The Catholic Association of Media Practitioners-Ghana (CAMP-G) comprises professionals in print and electronic media, information technology, public relations, advertising, publishing, film production, press photography and academia.
This time not a “peep” from them; as if NOTHING has or is happening; they have all of a sudden become know nothings.
Silence over this matter is complicity and it is shameful.
Now shoot me, call me names….yes, come on!
If there is only one root cause fanning the silence, secrecy and complicity, then it must surely be nepotism.

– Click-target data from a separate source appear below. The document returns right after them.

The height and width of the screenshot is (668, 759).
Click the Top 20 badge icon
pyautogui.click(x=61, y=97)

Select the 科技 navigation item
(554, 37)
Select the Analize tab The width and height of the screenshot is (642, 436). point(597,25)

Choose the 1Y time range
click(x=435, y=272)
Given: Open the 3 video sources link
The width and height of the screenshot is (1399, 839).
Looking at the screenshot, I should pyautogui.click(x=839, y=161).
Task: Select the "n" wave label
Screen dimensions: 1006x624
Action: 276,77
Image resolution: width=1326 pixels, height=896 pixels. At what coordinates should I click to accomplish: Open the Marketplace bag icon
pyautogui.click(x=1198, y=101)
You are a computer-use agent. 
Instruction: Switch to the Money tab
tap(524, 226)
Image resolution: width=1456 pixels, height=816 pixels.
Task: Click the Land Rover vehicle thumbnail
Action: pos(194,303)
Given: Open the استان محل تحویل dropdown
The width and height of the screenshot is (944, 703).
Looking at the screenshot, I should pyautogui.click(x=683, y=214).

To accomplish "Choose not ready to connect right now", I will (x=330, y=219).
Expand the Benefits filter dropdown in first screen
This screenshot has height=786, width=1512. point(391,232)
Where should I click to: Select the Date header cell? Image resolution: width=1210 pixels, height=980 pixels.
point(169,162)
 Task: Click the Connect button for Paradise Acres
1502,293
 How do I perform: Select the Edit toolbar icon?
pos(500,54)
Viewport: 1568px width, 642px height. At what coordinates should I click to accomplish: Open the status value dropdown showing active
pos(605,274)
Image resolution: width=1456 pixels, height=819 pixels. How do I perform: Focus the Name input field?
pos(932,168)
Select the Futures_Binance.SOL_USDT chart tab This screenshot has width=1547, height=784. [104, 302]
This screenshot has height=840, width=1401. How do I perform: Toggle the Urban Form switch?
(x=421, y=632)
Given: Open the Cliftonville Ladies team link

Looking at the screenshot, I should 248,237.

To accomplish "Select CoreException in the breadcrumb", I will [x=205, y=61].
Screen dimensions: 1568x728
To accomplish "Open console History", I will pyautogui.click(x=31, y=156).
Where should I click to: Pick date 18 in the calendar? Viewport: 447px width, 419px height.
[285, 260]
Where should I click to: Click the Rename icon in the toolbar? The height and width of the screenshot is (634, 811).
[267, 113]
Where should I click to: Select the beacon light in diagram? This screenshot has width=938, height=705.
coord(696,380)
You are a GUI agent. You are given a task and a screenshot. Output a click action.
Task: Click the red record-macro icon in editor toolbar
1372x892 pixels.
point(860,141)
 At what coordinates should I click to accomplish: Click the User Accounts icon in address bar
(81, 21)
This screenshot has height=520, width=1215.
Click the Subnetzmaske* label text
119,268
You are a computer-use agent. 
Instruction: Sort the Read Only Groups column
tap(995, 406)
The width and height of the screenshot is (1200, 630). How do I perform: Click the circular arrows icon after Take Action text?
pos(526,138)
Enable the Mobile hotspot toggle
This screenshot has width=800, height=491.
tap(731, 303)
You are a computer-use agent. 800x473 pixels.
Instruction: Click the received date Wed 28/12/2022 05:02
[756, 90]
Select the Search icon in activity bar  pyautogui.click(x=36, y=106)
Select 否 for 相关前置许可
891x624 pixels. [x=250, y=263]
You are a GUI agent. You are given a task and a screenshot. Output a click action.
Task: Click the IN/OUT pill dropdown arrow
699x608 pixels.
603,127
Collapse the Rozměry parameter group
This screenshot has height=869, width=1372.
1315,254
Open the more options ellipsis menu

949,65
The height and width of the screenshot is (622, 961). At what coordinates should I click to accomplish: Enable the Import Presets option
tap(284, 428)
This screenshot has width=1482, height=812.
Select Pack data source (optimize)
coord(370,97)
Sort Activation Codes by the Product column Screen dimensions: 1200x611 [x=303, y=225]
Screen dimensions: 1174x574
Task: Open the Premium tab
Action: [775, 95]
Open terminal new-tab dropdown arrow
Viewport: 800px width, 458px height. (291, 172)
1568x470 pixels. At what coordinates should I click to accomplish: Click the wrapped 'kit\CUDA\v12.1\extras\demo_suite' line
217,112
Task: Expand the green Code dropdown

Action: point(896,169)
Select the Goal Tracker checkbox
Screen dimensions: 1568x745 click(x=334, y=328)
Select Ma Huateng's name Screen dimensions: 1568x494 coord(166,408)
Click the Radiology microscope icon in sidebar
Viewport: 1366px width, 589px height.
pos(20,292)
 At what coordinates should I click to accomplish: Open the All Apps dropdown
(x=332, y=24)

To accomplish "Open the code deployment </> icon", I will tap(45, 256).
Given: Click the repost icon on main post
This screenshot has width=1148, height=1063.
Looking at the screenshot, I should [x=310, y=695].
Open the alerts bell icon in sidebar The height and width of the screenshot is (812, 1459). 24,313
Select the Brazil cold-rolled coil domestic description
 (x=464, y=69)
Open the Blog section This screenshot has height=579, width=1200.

As Professor Robert Addo-Fenning taught in 1997 in my free elective class “Selective Topics in World History”, Nepotism was coined out of a 17th Century practice whereby Popes preferred their relatives as bishops, and bishops likewise put their relations in charge of parishes.
Etymologically the Italian word nepotismo, comes from “nipote” meaning “nephew” and it references the shameful act of Popes favouring their “illegitimate” sons, especially, for appointed office.
Let us remember that to be parochial vicar of a parish, or parish priest, then and now, means control over property and revenues.
And where nepotism persists such as it does in the current Akufo-Addo government, it is hard to pronounce a just and truthful verdict in any conflict, big or small.
I would rather live where nepotism and…..”despotism can be taken pure, and without the base alloy of hypocrisy”.